Stored dataset items

+++

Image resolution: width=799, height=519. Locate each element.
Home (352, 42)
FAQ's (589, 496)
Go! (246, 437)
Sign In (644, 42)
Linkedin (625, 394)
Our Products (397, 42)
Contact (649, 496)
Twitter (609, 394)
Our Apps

+++

• [GIVEN REQUEST]:
Rewrite every line of the material above as an entry in a numbered list, skipping any blank lines.

• [RESPONSE FOR THIS EXERCISE]:
1. Image resolution: width=799, height=519. Locate each element.
2. Home (352, 42)
3. FAQ's (589, 496)
4. Go! (246, 437)
5. Sign In (644, 42)
6. Linkedin (625, 394)
7. Our Products (397, 42)
8. Contact (649, 496)
9. Twitter (609, 394)
10. Our Apps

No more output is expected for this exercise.